- Oral presentation
- Open Access
Adipose tissue inflammation contributes to body weight loss induced by experimental chronic food allergy in mice
Clinical and Translational Allergy volume 1, Article number: O28 (2011)
Food allergy affects approximately 5% of children and 3% of the adult population in the western world. This disease is the manifestation of an abnormal immune response to antigens introduced into the organism orally and it is often mediated by IgE. Our group developed a chronic mouse model for the food allergy and one of the most remarkable alterations observed is a loss of body weight. However, the disturbances that trigger this loss of body weight are not clear. Thus, the purpose of this study was to investigate the mechanisms involved in weight loss of mice with ovalbumin-induced food allergy. With this purpose, BALB/c mice were subcutaneously sensitized with ovalbumin in aluminum hydroxide and challenged with the antigen containing diet for 7 days. The allergic mice showed significant weight loss with loss of adipose tissue, although it was not observed a reduction in food intake. These mice demonstrated adipose tissue inflammation characterized by increased leukocyte recruitment (visualized by intravital microscopy) and infiltration of mast cells, macrophages and regulatory T cells in the stroma. Moreover, we demonstrated high concentrations of TNF-α, IL-6, IL-10 and the chemokine MCP-1/CCL-2 in this tissue. The metabolic changes in adipose tissue of allergic animals were represented by increased glucose uptake and lipolysis in adipocytes, resulting in atrophy of these cells. Changes were also seen in systemic metabolism characterized by decreased serum concentrations of glucose, triglycerides, total cholesterol and free fatty acids in allergic mice. Based on our results, we conclude that food allergy induces adipose tissue inflammation by producing mediators that lead to atrophy of this tissue. The decrease in adipose tissue mass has systemic consequences and results in loss of body weight.
_ _ _ _ _
- **TASK REQUIREMENTS**
1) In the abstract on food allergy in mice, for how many days were the sensitized mice challenged with the diet containing the antigen?
2) For each statement below, say whether it agrees with the abstract on food allergy in mice, and quote the words of the abstract that decide it. (a) The allergic mice ate less food. (b) Serum free fatty acids were lower in the allergic mice. (c) Leukocyte recruitment in adipose tissue was visualized by intravital microscopy.

- **RECORDS PROVIDED**
_ _ _ _ _
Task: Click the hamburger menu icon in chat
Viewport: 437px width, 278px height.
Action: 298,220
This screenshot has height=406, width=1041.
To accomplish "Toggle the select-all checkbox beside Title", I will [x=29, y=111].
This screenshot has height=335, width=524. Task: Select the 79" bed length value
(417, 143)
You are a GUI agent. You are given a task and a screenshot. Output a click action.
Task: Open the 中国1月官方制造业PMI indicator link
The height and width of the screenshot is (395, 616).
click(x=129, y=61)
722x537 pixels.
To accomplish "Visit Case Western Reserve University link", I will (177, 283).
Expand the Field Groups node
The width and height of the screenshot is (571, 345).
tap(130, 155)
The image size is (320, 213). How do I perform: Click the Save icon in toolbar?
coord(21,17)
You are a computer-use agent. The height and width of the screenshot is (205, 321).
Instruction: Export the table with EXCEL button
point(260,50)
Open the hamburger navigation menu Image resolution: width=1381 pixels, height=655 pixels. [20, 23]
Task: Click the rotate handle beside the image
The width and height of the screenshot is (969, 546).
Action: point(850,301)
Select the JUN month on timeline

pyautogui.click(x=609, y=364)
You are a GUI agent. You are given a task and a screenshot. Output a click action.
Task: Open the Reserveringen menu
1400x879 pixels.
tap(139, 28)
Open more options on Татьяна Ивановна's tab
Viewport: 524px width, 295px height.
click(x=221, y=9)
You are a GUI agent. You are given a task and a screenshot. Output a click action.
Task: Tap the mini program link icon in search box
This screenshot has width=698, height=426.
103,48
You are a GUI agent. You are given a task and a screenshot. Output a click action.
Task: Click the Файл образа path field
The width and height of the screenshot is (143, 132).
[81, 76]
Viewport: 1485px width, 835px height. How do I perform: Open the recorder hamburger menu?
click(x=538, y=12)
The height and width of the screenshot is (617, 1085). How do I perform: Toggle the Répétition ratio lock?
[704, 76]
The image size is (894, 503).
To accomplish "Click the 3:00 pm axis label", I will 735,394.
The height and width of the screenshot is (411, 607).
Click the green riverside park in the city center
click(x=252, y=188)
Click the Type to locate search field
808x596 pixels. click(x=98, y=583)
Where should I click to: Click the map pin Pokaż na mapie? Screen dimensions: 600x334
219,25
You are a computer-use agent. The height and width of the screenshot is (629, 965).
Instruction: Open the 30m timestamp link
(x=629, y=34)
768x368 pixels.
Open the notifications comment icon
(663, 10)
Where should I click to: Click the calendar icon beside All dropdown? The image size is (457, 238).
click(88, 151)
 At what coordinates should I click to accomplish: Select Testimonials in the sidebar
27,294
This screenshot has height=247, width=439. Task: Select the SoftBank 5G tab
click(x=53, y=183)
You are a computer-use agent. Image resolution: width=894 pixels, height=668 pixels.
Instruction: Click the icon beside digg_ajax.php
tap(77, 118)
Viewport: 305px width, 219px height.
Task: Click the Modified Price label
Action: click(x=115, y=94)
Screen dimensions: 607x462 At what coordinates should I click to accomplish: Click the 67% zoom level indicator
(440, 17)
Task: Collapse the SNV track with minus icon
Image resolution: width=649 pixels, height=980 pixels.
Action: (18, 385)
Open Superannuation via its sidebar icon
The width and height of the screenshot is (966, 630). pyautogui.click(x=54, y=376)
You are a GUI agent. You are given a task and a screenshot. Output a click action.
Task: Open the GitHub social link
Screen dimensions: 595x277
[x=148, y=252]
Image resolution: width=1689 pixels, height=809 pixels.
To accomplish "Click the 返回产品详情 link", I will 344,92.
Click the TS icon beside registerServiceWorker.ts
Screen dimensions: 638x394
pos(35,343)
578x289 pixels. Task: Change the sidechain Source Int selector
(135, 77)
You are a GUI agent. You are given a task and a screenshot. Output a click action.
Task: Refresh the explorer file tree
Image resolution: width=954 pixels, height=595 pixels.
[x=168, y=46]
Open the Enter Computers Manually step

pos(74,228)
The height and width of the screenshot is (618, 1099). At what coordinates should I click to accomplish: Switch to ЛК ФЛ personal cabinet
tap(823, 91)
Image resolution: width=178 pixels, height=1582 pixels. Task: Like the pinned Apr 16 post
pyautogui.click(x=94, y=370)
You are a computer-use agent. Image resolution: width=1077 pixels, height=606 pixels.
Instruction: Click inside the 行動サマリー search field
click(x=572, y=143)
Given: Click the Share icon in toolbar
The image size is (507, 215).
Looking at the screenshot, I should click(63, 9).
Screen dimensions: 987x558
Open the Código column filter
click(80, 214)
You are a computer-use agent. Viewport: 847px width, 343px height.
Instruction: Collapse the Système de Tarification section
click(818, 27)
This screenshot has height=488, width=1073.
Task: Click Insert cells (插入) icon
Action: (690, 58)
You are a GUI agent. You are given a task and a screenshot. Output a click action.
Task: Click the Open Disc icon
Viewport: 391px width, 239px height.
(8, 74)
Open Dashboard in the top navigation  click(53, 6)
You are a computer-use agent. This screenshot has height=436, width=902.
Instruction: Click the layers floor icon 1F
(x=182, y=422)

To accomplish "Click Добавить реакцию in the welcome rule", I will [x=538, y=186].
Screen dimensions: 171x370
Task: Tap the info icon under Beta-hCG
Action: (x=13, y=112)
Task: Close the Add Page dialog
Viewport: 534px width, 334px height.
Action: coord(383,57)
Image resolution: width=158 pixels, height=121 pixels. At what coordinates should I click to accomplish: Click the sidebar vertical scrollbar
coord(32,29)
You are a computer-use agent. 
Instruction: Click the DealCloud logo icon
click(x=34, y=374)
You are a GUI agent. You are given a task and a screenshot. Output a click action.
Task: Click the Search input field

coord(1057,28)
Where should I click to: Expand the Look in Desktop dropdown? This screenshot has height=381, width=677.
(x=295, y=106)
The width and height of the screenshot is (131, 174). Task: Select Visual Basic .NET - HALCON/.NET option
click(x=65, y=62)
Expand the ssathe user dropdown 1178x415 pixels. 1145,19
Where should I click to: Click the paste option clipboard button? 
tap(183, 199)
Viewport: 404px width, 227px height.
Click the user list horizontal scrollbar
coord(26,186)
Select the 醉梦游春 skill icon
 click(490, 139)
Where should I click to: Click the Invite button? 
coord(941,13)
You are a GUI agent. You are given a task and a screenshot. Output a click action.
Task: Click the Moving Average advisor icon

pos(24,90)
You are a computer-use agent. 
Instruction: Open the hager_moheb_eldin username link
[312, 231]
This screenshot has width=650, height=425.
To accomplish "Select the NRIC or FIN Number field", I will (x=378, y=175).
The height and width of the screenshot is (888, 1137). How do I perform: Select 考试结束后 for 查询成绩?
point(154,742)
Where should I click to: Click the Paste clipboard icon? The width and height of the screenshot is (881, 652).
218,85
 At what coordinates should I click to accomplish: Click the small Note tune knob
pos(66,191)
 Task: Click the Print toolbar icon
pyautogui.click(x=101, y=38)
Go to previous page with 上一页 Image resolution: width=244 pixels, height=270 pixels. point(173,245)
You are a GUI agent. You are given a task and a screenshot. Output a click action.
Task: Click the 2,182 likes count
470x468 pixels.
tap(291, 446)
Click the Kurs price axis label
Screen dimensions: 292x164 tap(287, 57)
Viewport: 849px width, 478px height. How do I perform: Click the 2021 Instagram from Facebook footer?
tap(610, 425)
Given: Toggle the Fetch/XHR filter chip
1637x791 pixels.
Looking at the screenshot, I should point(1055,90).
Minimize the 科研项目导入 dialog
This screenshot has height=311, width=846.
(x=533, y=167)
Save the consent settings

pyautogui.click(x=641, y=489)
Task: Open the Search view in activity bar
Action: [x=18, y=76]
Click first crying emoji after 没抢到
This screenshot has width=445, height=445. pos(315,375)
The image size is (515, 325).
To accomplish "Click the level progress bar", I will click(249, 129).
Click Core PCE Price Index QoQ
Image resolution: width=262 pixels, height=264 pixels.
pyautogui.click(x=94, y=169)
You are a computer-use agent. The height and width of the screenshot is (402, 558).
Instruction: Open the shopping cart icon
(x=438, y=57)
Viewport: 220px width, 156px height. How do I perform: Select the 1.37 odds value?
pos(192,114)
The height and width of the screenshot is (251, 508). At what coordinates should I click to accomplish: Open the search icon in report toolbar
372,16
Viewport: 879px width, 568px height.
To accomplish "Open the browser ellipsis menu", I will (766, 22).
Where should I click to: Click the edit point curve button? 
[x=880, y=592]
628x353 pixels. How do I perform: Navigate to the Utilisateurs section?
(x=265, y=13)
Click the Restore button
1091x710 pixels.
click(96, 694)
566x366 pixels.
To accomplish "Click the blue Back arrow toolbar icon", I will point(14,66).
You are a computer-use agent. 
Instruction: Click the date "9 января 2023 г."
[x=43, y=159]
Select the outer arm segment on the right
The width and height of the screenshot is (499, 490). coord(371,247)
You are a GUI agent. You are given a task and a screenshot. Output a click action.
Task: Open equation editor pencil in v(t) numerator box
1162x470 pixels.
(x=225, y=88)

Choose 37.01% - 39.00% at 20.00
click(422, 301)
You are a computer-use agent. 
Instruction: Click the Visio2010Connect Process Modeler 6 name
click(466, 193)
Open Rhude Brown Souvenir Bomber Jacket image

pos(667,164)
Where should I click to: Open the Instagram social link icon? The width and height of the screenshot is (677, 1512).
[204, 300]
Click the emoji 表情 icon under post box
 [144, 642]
_ _ _ _ _
- **ANSWERS BY ITEM NUMBER**
1) 7 days

2)
(a) No: "although it was not observed a reduction in food intake"
(b) Yes: "decreased serum concentrations of glucose, triglycerides, total cholesterol and free fatty acids in allergic mice"
(c) Yes: "increased leukocyte recruitment (visualized by intravital microscopy)"